Pertempuran antara APRIS dengan AUI berlangsung selama 3 bulan mulai dari bulan Juli sampai dengan September 1950. Pasukan Lemah Lanang pimpinan Kiai Haji Nursodik yang awalnya bergabung dengan APRIS kemudian menyeberang ke Angkatan Umat Islam. Kekuatan  laskar Angkatan Umat Islam ternyata tidak sebanding dengan APRIS. Laskar AUI mulai terdesak dan terpaksa mundur ke markasnya di Somalangu. Setelah dikepung selama 9 hari, markas AUI dihancurkan oleh APRIS. Kiai Haji Makhfudz Abdurrahman atau Kiai Somalangu beserta pengikutnya melarikan diri ke Sadang (Harnoko 1986: 53).

Pada tanggal 26 Agustus 1950, pertahanan di Sadang dapat dihancurkan oleh pasukan APRIS. Kiai Haji Nursodik bersama 200 orang lari ke utara lewat Banjarnegara, Batur, Paniggaran, dan bergabung dengan Amir Fatah di Pekalongan. Sementara itu, Kiai Haji Makhfudz Abdurrahman  yang dikawal sekitar 600 orang bertahan di Nglempongsari, Adipala Selatan. Ia terluka parah dan dibawa menyingkir ke Gunung Srandil, Kroya.  Serangan TNI tanggal 26 September 1950 ke Gunung Srandil menyebabkan tewasnya Kiai Somalangu (Widiyanta 2002: 19).

Pemberontakan Angkatan Umat Islam telah mengakibatkan  terganggunya  keamanan dan ketenteraman di Kebumen. Harga kebutuhan pokok  naik  dan sebagian besar penduduk Kebumen mengungsi ke Wonosobo dan Gombong. Selama terjadi kekacauan di Kebumen, pusat pemerintahan dipindahkan ke Gombong. Pemerintah melakukan penyuluhan  ke masyarakat tentang kesadaran bernegara, kesadaran pemerintah, kesadaran berangkatan perang, kesadaran berbangsa dan kesadaran bermasyarakat (Harnoko 1986: 55).

Bahan Terkumpul:

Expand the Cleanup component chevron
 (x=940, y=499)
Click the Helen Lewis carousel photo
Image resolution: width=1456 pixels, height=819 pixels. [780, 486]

Yang Diminta:
Ubahlah paragraf yang diawali "Pemberontakan Angkatan Umat Islam telah mengakibatkan" dalam teks tentang pemberontakan Angkatan Umat Islam menjadi daftar poin singkat tanpa menghilangkan fakta utamanya.

Jawaban:
- Keamanan dan ketenteraman di Kebumen terganggu akibat pemberontakan Angkatan Umat Islam.
- Harga kebutuhan pokok naik.
- Sebagian besar penduduk Kebumen mengungsi ke Wonosobo dan Gombong.
- Selama kekacauan, pusat pemerintahan dipindahkan ke Gombong.
- Pemerintah memberikan penyuluhan kepada masyarakat tentang kesadaran bernegara, kesadaran pemerintah, kesadaran berangkatan perang, kesadaran berbangsa, dan kesadaran bermasyarakat.